─── SOURCE EXCERPT
Desi culture is known for many things – Bollywood, deliciously spicy and fragrant food, festivals, and ‘loving your parents’. You might say that the last bit could be true for any culture (yes, we all love our parents) and you’d probably be right. But no one loves their parents in quite the same way as us Desis. And we have the movies to prove it – one of them literally had “it’s all about loving your parents” in its title. At least till a few decades ago, the Maa or Mom was a central figure in Indian movies, often rivaling the female lead in the order of importance. And almost every Maa in Indian cinema had the uncanny ability to predict exactly what was about to happen to their children before it happened. While lately, more diverse stories have taken precedence over the old-school-hero-with-a-perpetually-disappointed-mother plots; mothers in modern Indian cinema seem to have retained their extraordinary abilities of intuition.
Although Indian movies, whether they are made in Bollywood or southern film industries, are notoriously prone to exaggeration, this remarkable trait of parental intuition is rooted in reality. At least somewhat. It’s no secret that Desi parents have deeply tight-knit relationships with their children that extend well into adulthood. Many pick their kids’ after-school activities, prescribe their career paths and more often than not, even choose their spouses through arranged marriages. A significant portion of adult children never move out of their parents’ homes, which are built to accommodate each sibling and their future partners. However, in a dynamic and globally connected South Asia and South Asian America, the parent-child relationship is fast evolving and not all parents micro-manage their children’s lives. In fact, more young parents are recognizing their children as individuals with unique interests and personalities. But regardless of the parenting style, the core of the Desi parent-child relationship remains incredibly snug and involved in each other’s lives. Even after moving few thousands miles to the US, adult children still rely on, or at least pay serious attention to, their parents’ advice.
──────
─── DATA SHOWN
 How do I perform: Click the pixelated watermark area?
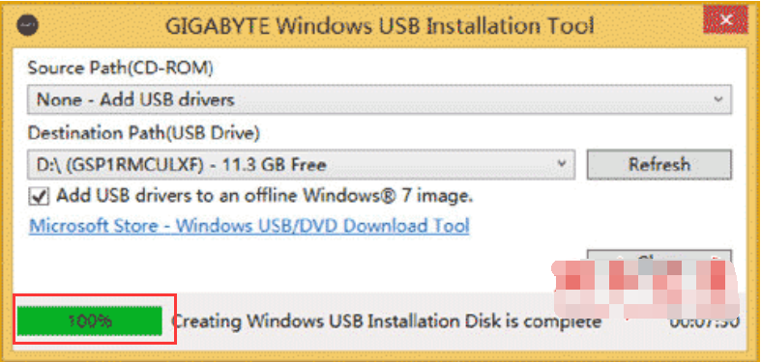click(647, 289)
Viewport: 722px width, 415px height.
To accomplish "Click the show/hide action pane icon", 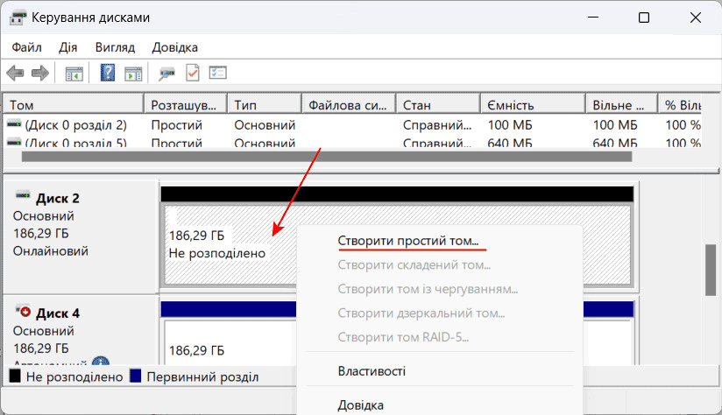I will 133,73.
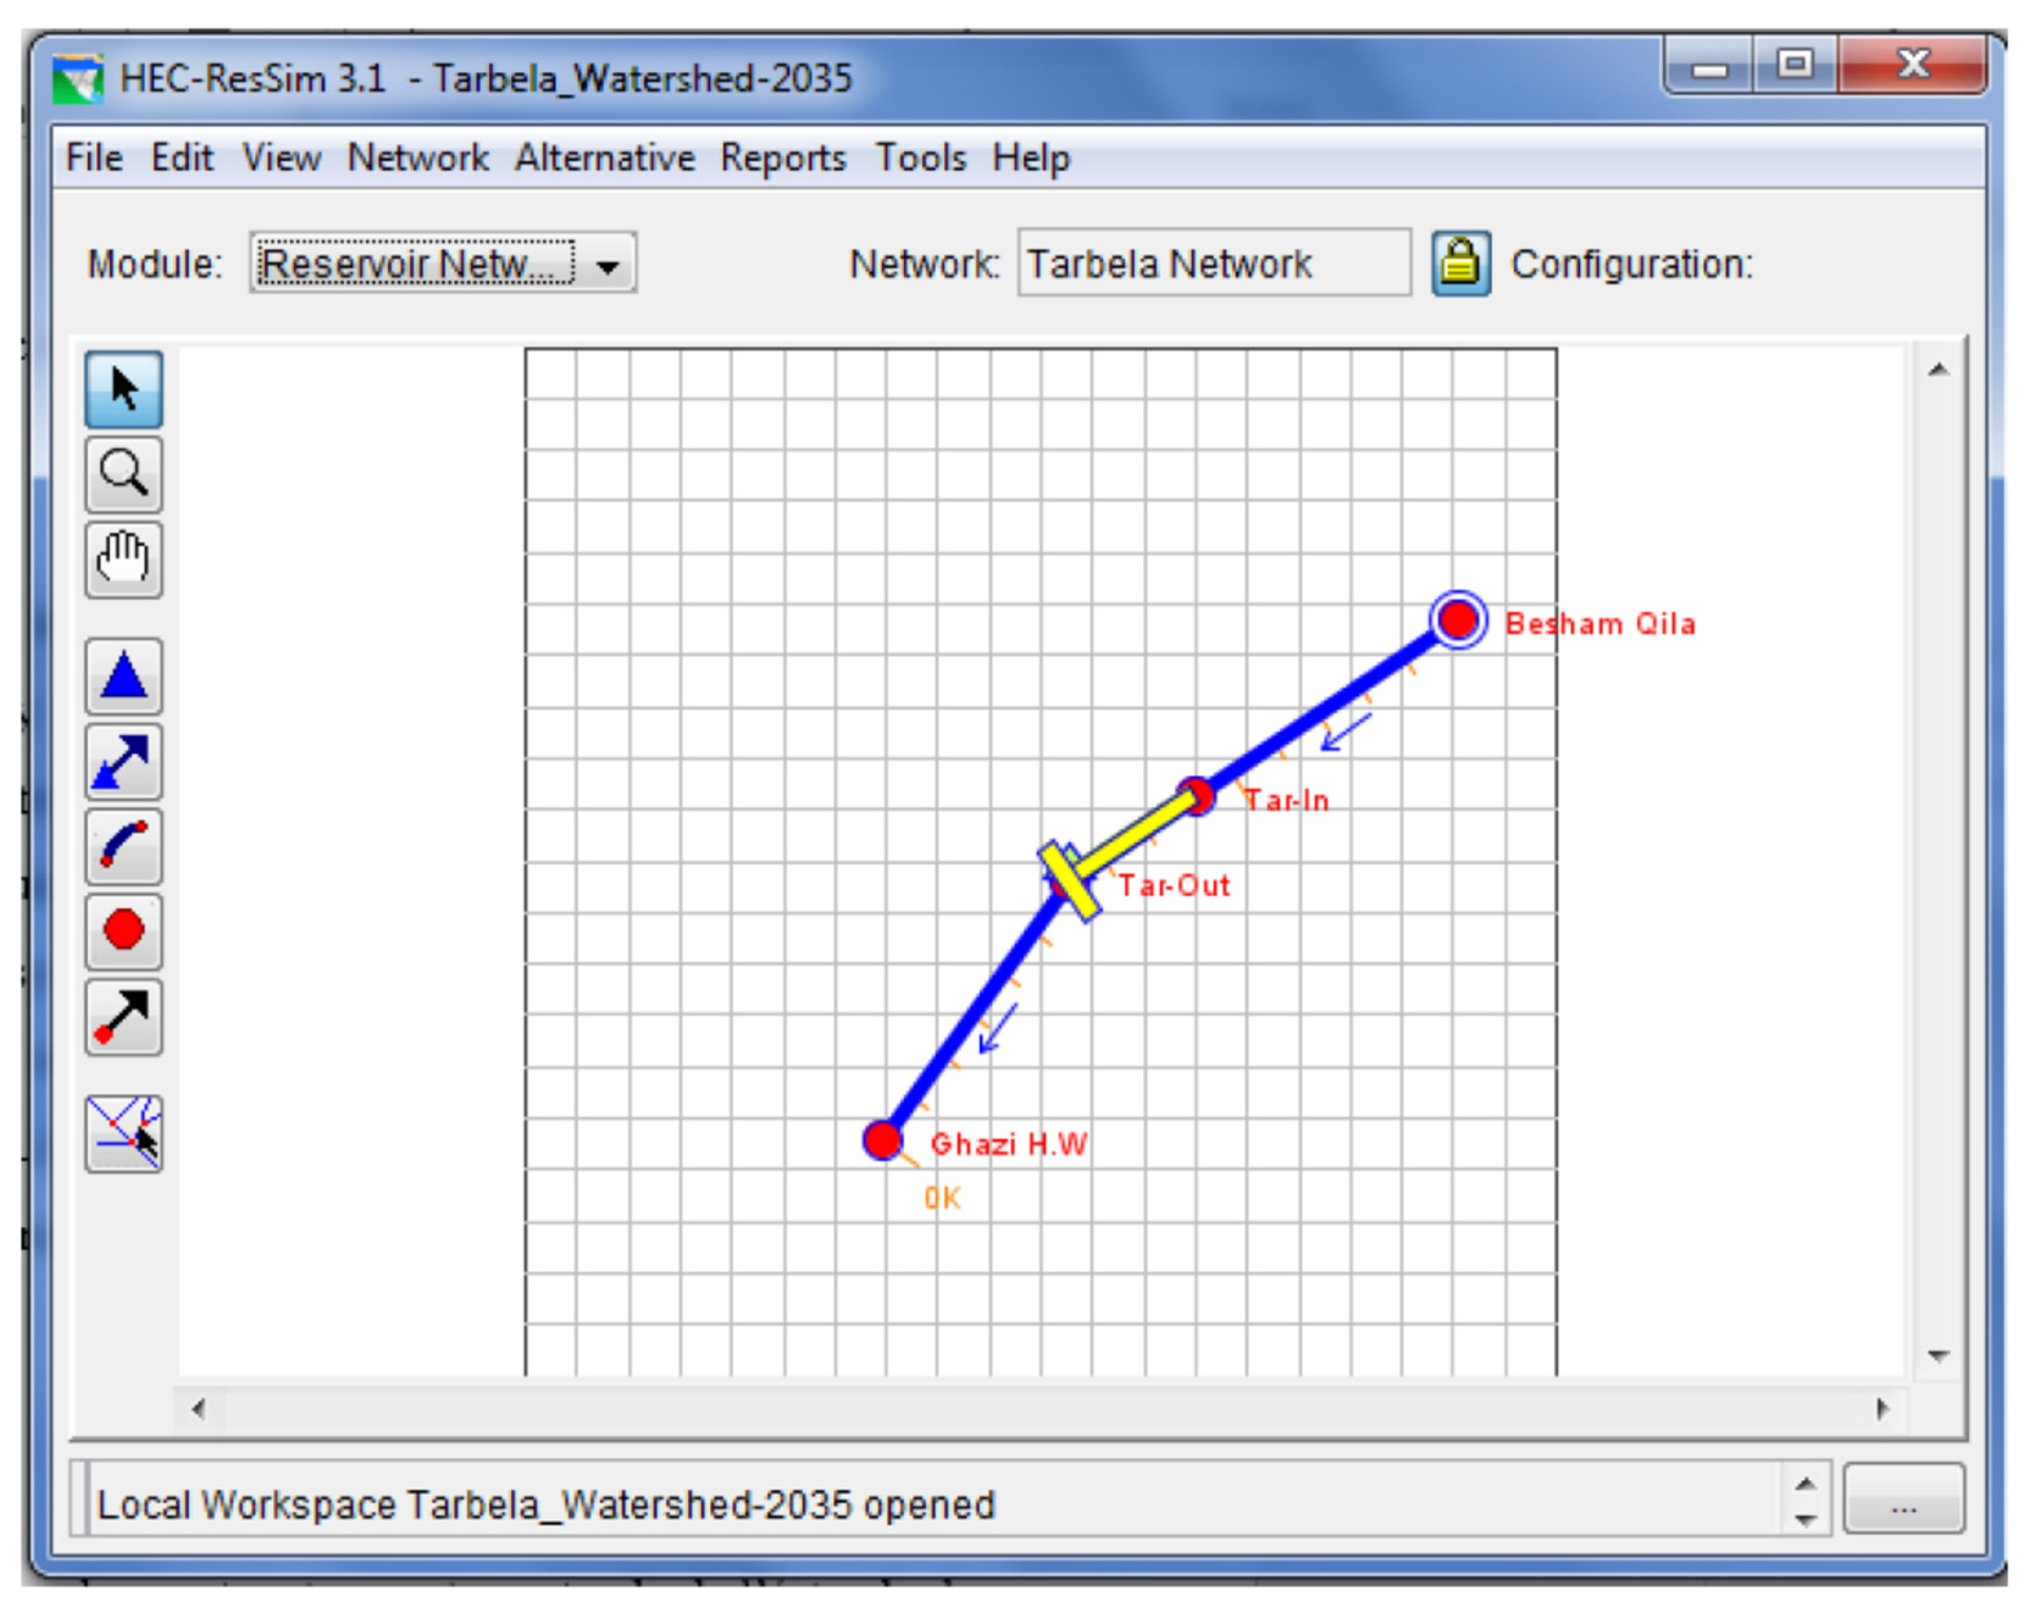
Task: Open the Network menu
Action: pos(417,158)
──────
YOUR TASKS
a - In the essay on Desi parents and their children, what ability did almost every mother in Indian cinema have?
b - Pick up the essay on Desi parents and their children right after its final sentence and write the next paragraph.

EXERCISE RESULTS
a - The uncanny ability to predict exactly what was about to happen to her children before it happened.

b -
But beyond the familial closeness, Desi parents’ presumed sense of intuition comes from the Hindu cultural context of ‘Third Eye’. A mythical ‘eye’ located between the two eyebrows, it is also understood as the center of a deeper consciousness in the Vedic practice. The cultural instinct for parents to monitor (and control) their children’s every move leads to slightly overstated warnings about having an actual ‘third eye’, and thus the ability to see the children even when they’re not around. While parental ‘third eye’ might be little more than an urban legend dressed as a cultural truth, its repeated sightings in Indian cinema have more or less cemented it into social realism. That, mixed with some scientific evidentiary maternal and paternal intuition often has Desis convinced that our parents just might have the ‘third eye’.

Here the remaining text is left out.